Saturday, October 15, 2016

OT XXIX [C] Ex 17:8-13, II Tm 3:14--4:2,Lk 18:1-8

Once upon a time there was a lady who lived next door to an atheist. Every day, when she prayed, the atheist guy could hear her. He thought to himself, "She sure is crazy, praying all the time like that. Doesn't she know there is no GOD!" Many times while she was praying, he would go to her house and harass her, saying, "Lady, why do you pray all the time? Don't you know there is no GOD!" But she kept on praying.
One day, she ran out of groceries. As usual, she was praying to the Lord explaining her situation and thanking Him for what He was going to do. As usual, the atheist heard her praying and thought to himself, "Humph...I'll fix her."
He went to the grocery store, bought a whole bunch of groceries, took them to her house, dropped them off on the front porch, rang the door bell and then hid in the bushes to see what she would do. When she opened the door and saw the groceries, she began to praise the Lord with all her heart, jumping, singing, and shouting everywhere!
The atheist then jumped out of the bushes and told her, "You crazy old lady. God didn't buy you those groceries, I bought those groceries!' Well, she broke out and started running down the street, shouting and praising the Lord even more. When he finally caught her, he asked what her problem was... She said "I knew the Lord would provide me with some groceries, but I didn't know he was going to make the devil pay for them!"
Some people do not believe in the power of persistent prayer. They think prayer is meaningless and powerless. May be because they don’t see an immediate result or response to their prayers.
Today’s readings are mainly about perseverance in prayer, constancy in prayer and trust in God as we pray. In the first reading, Moses, after sending Joshua to fight against Amalek, is presented as making tireless intercession with constancy for the victory of Israel’s army. Both Moses and the widow in today’s Gospel story teach us how we should pray.
 By introducing the parable of the unjust judge and the persistent widow, Jesus emphasizes the “necessity of praying always and not losing heart.” Constancy in prayer is Faith in action. Jesus presents the widow in today’s Gospel as a model of the trust and tenacity with which his disciples are to pray. God is not compared to the unjust and insensitive judge, needing to be bribed or forced by our persistent prayers to give us what we need.  Jesus is asking us to persevere in prayer that opens our hearts and minds to God’s always available grace. 
Prayer does not seek to move God’s heart for what we want.  Prayer is the opening up of our own heart and spirit to what God wants for us.  God hears the cry of the people and God answers that cry speedily, although that does not seem to fit with our actual experience of unanswered prayers, even in our dire needs. How, then, does He answer? It is by His active presence in our lives. The truth is that God is intimately present in all the turmoil and terror of life, vindicating those who cry out in Faith. God is, in fact, with us, even before the cry for help leaves our mouth.
We should not expect to get whatever we pray for. This parable does not suggest that God writes a blank check, guaranteeing whatever we want whenever we want it in the form we ask for.  But we conveniently forget the fact that, often, a loving father has to refuse the request of a child, because he knows that what the child asks would hurt rather than help him (e.g., a knife). God is like that. He knows what to give, when to give and how to give it.

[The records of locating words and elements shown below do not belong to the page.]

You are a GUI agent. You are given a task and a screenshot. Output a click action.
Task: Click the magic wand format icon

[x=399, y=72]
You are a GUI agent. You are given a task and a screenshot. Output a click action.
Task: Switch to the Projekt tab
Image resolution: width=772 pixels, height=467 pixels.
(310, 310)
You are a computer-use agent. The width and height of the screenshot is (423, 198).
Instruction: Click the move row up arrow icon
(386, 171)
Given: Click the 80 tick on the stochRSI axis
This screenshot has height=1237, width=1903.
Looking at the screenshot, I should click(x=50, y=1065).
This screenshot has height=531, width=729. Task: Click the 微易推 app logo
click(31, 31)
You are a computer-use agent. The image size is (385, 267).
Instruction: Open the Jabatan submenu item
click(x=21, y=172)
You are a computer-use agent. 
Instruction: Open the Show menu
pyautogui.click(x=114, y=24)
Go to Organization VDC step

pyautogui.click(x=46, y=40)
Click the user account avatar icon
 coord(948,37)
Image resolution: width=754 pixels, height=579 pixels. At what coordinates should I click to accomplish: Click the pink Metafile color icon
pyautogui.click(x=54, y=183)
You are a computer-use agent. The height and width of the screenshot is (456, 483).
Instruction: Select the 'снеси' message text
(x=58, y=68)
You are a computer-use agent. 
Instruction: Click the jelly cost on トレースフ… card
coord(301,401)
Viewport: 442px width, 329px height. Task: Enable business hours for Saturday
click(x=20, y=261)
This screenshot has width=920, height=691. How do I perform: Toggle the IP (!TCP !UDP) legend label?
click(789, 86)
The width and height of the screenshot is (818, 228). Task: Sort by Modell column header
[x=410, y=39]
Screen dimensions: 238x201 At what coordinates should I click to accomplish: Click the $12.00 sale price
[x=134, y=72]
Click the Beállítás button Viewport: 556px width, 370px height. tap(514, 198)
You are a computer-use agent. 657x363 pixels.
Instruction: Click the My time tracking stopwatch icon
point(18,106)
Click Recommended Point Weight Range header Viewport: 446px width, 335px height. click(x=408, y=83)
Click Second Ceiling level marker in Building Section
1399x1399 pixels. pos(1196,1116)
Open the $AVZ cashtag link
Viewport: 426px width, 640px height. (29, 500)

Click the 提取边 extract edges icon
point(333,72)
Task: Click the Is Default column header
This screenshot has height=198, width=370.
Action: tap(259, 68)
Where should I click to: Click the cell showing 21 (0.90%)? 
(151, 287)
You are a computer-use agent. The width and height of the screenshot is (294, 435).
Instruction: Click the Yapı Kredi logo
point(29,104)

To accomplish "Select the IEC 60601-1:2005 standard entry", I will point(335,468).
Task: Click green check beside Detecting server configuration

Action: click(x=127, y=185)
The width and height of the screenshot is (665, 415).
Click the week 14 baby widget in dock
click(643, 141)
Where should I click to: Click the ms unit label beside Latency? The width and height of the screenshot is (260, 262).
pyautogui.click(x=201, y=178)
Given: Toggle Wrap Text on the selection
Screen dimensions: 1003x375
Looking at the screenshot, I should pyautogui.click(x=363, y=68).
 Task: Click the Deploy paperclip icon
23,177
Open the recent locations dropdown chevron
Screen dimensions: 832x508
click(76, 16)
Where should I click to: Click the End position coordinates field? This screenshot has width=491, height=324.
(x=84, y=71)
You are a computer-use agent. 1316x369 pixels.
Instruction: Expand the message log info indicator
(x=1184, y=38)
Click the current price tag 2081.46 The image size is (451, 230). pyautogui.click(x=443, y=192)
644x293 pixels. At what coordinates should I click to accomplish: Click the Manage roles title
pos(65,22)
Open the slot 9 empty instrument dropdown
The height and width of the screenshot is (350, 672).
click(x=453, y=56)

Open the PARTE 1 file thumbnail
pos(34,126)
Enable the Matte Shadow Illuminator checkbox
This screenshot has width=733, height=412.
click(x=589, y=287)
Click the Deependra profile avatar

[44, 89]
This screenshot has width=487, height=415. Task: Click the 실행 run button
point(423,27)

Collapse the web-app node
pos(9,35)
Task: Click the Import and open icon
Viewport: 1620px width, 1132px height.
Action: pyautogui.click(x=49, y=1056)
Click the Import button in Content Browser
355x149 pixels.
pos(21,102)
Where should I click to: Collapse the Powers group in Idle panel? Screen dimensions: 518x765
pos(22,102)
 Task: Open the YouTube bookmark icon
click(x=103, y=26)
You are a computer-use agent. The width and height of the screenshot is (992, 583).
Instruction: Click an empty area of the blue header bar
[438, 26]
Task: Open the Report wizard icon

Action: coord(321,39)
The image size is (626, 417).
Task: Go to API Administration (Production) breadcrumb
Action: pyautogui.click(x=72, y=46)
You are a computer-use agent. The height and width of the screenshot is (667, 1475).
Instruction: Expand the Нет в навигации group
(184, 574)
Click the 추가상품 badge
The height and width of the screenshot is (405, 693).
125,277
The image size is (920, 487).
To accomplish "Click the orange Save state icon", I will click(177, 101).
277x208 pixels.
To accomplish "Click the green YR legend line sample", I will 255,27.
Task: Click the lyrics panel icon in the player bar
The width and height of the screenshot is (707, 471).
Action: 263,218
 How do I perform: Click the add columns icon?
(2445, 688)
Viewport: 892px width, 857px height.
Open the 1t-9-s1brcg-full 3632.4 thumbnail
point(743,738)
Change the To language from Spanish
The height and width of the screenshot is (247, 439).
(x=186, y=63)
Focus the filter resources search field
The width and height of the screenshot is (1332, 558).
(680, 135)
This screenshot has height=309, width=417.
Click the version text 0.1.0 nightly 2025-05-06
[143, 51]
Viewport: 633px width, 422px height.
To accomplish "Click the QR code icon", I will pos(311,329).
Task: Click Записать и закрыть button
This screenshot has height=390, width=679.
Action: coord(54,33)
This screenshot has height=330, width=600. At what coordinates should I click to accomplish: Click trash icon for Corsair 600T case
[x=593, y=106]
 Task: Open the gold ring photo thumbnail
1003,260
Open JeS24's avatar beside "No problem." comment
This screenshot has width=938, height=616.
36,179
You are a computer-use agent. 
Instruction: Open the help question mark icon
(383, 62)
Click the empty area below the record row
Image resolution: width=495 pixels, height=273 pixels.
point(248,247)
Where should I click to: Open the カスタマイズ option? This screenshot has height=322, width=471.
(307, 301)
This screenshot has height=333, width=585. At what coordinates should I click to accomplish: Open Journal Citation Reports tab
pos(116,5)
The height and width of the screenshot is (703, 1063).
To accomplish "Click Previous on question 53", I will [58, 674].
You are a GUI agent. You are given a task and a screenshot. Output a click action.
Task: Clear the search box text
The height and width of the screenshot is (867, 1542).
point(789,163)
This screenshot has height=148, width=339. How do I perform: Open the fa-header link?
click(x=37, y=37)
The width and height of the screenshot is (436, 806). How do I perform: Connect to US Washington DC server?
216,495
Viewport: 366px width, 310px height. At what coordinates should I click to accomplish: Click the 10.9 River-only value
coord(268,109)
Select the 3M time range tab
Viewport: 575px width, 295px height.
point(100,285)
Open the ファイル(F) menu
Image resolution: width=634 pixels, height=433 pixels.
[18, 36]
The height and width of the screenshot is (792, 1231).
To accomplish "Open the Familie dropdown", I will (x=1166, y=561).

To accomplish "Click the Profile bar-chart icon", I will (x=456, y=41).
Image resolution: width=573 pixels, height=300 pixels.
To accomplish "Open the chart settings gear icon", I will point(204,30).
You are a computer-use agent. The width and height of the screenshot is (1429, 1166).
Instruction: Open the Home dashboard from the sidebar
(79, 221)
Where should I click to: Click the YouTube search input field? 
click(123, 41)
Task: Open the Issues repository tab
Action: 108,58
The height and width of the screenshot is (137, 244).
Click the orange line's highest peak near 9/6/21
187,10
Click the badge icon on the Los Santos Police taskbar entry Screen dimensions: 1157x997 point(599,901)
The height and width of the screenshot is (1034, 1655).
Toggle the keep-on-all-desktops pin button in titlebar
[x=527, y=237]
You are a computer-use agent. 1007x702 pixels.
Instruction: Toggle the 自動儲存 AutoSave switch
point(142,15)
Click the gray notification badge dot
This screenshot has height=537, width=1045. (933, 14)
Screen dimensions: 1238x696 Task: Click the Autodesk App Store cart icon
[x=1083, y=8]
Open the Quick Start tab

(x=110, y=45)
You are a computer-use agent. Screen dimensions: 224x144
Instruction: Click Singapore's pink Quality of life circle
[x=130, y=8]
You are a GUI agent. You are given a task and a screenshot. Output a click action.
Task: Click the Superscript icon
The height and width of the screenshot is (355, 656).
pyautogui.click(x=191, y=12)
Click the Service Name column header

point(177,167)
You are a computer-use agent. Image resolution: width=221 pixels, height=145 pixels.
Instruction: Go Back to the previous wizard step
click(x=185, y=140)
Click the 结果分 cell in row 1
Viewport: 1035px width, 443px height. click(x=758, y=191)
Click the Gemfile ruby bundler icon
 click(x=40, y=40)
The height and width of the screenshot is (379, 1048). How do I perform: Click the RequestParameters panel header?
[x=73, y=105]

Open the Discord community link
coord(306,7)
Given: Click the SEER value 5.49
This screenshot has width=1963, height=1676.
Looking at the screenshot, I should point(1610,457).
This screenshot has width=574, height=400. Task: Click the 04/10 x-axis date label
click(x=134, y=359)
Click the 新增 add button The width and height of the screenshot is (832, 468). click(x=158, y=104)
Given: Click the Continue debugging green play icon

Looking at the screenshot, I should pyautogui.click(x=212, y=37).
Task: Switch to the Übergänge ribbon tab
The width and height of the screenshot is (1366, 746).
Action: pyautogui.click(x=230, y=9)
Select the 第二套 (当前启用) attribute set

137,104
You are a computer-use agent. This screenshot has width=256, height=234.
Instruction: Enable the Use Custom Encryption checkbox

I heard a story which illustrates how we often confuse God's timing with ours. A country newspaper had been running a series of articles on the value of church attendance. One day, a letter to the editor was received in the newspaper office. It read, "Print this if you dare. I have been trying an experiment. I have a field of corn which I plowed on Sunday. I planted it on Sunday. I did all the cultivating on Sunday. I gathered the harvest on Sunday and hauled it to my barn on Sunday. I find that my harvest this October is just as great as any of my neighbors' who went to church on Sunday. So where was God all this time?" The editor printed the letter, but added his reply at the bottom. "Your mistake was in thinking that God always settles his accounts in October."
It is a mistake to think that God should act when and how we want him to act, according to our timetable rather than his. The fact that our vision is limited, finite, unable to see the end from the beginning, somehow escapes our mind.
Only God sees time whole, and, therefore, only God knows what is good for us in the long run. That is why Jesus said that we must never be discouraged in prayer. Instead we have to leave the answer to God’s decision saying, as he did in Gethsemane, “Thy will be done.”

In Priests for the Third Millennium, Cardinal Timothy Dolan observes that prayer must become like eating and breathing. We have to eat daily, not stock up on food on Monday, and then take off the rest of the week. Do we take ten deep breaths and say, “Good, that’s over for a while, I won’t have to breathe for a couple of hours?” Prayer is not a spare wheel that we take out in emergency but the steering wheel which we have our hands on all the time driving.

To conclude, How shall we pray every day? We need to combine formal prayers with action prayer: It is ideal that we start our prayers by reading from the Bible, especially the Psalms and the Gospels. Formal, memorized and liturgical prayers are also essential for the Christian prayer life. Personal prayer is of great importance in our life of prayer. Talking to God in our own words -- praising Him, thanking Him and presenting our needs before Him -- transforms our whole life into prayer. We should perfect our prayers by bringing ourselves into God’s presence during our work several times during the day and by offering all that we are, that we have and that we do to God. This will help us to bring all our successes and failures, joys and sorrows, highs and lows to God in prayer. Along with formal and memorized prayers, this type of prayer life enables us to pray always and pray with constancy and trusting perseverance. Any time we have distractions in prayer, bring that distracting matter actively into prayer, praying for that person or distracting situation or matter into our prayer. That way we can pray at all times as St.Paul says:  Rejoice always, 17 pray without ceasing, 18 give thanks in all circumstances; for this is the will of God in Christ Jesus for you (1Thes.5:16-18).